Where to buy safe quality hay, where to store, how to haul, and who are my backup sources when there’s a drought or Farmer Bill retires? Growing your own is possible, but it requires a significant capital investment in equipment and/or in hiring someone to harvest, re-seed, and fertilize for you if necessary. Hay is a bulk of a horse’s diet outside of summer if you have pastures, or year round if you don’t.


Horses needs lots of it, it needs to be clean enough that you’d drink it too, and snow in winter or ponds in summer won’t work.


If extra grain/supplements are necessary, you’ll need to figure out where to buy it, where to store it safely away from pests and from horses intent on helping themselves to second breakfast.


There are plenty of fencing options, but barbed wire is not a safe horse fence. Period. No matter what a neighbor, the Amish, or your dear old grandpappy tell you, barbed wire is for cows only. Cows walk around in leather jackets, horses walk around in silken wraps. Some fencing options are more cost effective than others, but I’d recommend steering clear of high tensile wire – can wrap around a panicked horse’s leg and cause nasty injuries. Once you’ve got your fences built, there’s going to be maintenance to consider too. Trees will fall on them, deer will run through them, and itchy horses will scratch on them. If you use t-posts, by all means cap them with plastic. Horses have been known to impale themselves on uncapped t-posts. Not pretty, nearly always fatal.


Some form of turnout is vital to a horse’s well being, and turnout in a pasture is ideal for many horses. However, horse eat grass like children eat food – they eat their favorites first, will eat some of the less appealing stuff later, will NEVER eat some weeds and other weeds can make them sick. Pastures need to be maintained like the crop they are – mowing is helpful, fertilizer may be necessary, rotating your pastures is always good.


Horses are herd animals. If you’re going to have more than one, you need to make sure they can get along and be safe. If you’re going to have only one, you need a buddy animal of some kind (goats, sheep, donkeys, etc.).

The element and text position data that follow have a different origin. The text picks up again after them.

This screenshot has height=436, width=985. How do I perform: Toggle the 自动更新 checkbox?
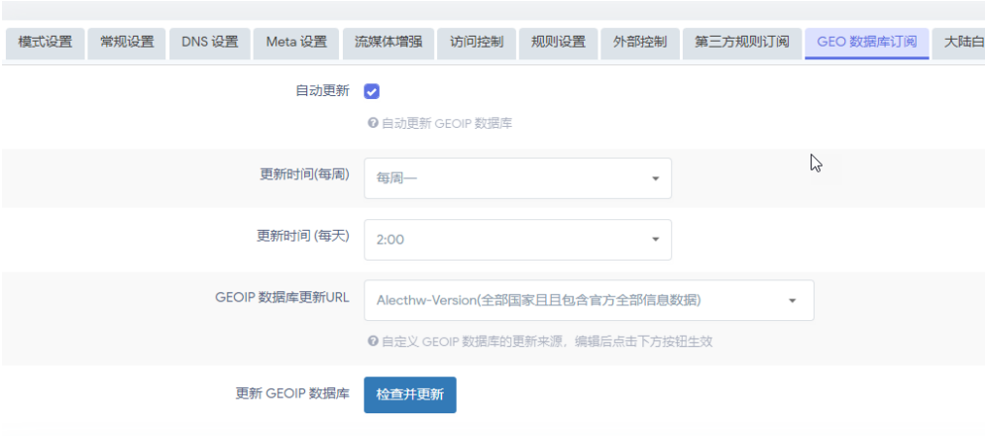(373, 91)
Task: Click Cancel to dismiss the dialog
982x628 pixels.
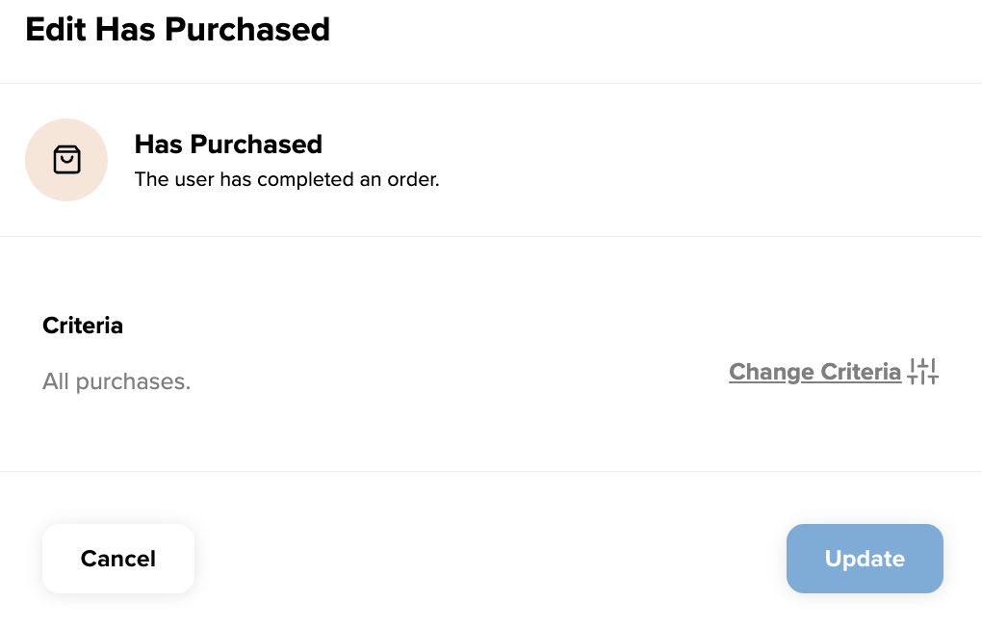Action: (x=117, y=559)
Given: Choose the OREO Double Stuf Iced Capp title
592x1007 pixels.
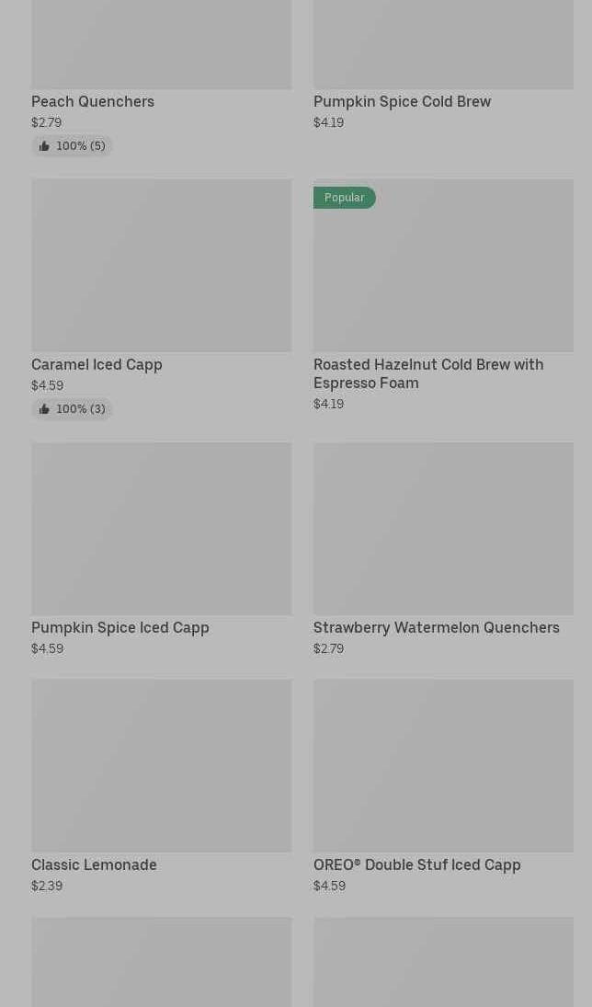Looking at the screenshot, I should [x=416, y=864].
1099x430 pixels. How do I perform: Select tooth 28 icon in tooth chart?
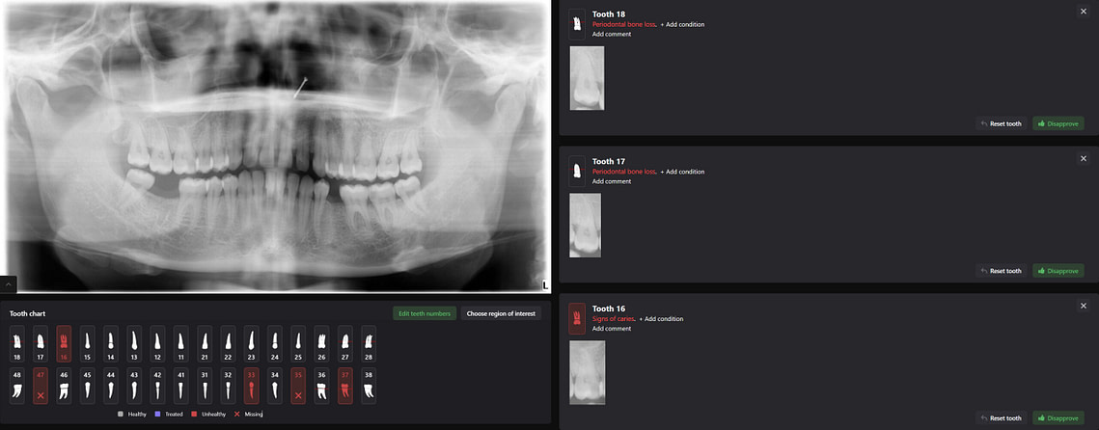(369, 344)
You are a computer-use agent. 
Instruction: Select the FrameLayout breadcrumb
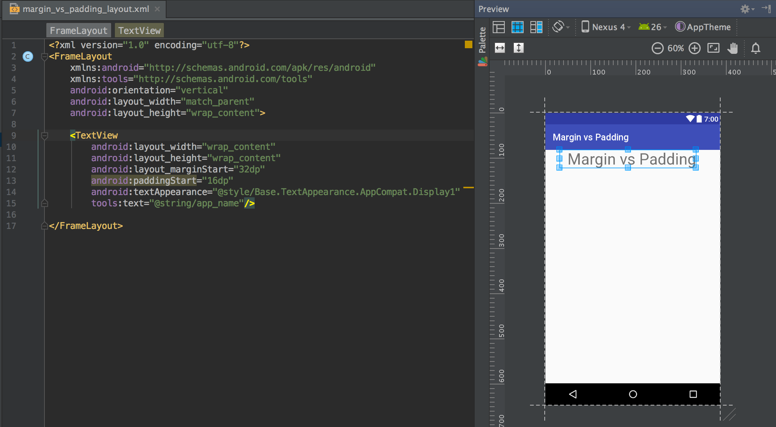coord(78,30)
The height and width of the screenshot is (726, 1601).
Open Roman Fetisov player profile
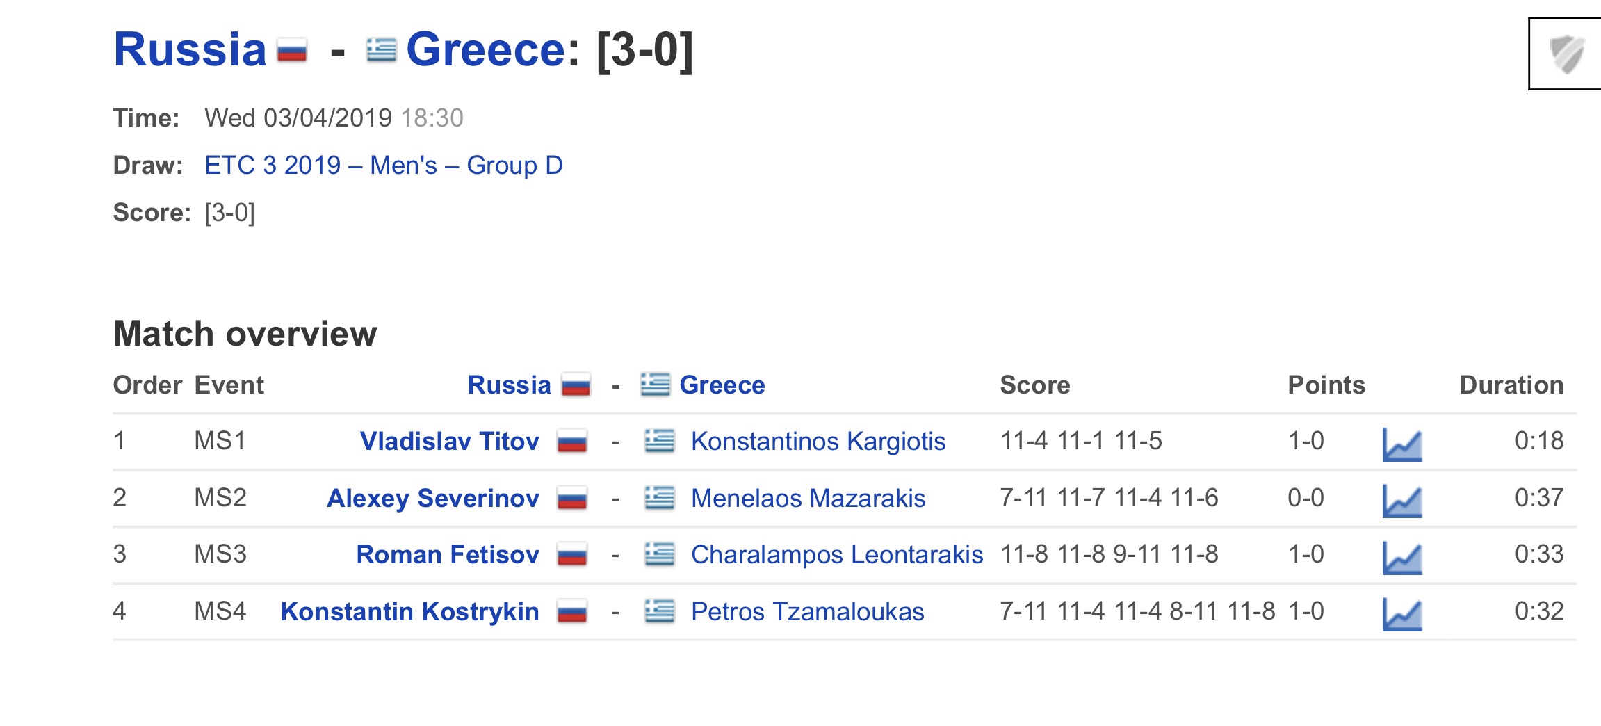(447, 554)
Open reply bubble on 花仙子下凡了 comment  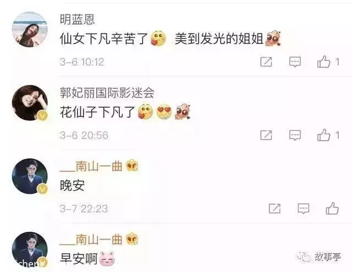(295, 135)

Non-equine buddy animals provide their own challenges (fencing, different feed, exotic pet care) and may not be very friendly towards you (llamas or alpacas, for example). Cows as buddies aren’t ideal, as a fence that will keep a horse in may not keep a cow in, and now we’re back to the barbed wire problem.


Horses need some form of shelter from inclement weather, and that shelter needs to be safe for them – sheet metal inside must be covered w/wood to protect from kicks, ground must drain away from the shelter, wind must be to their backs, etc.

Health Care at Home

If you are going to have your horses at home, you need to be especially well-versed in spotting a small problem before it becomes a large one. Colic (digestive dysfunction of varying severity) can get very serious in no time at all, so you need to know how to spot it and what to do about it, including when to call the vet. Basic first aid skills are also a must. Another old saying goes “Horses spend every day of their life looking for the place they’re going to die”. No matter how safe the farm, some horse will find a way to get himself into mayhem.


As anyone with pets knows, their needs don’t take a break just because you aren’t home. While finding a dog-or-cat-sitter isn’t usually too hard, finding a horse-sitter is darn near impossible. Get used to more stay-cations or develop a circle of knowledgeable friends with horse care skills.

There you have it, folks. It’s time for bed here, I have a very early morning tomorrow to check on my horse and give her some meds before work. Did I mention how much horses love it when you give them medicine? Or how effective 1,000 lbs of equine is at saying “not gonna happen”?

I still wouldn’t trade it for the world.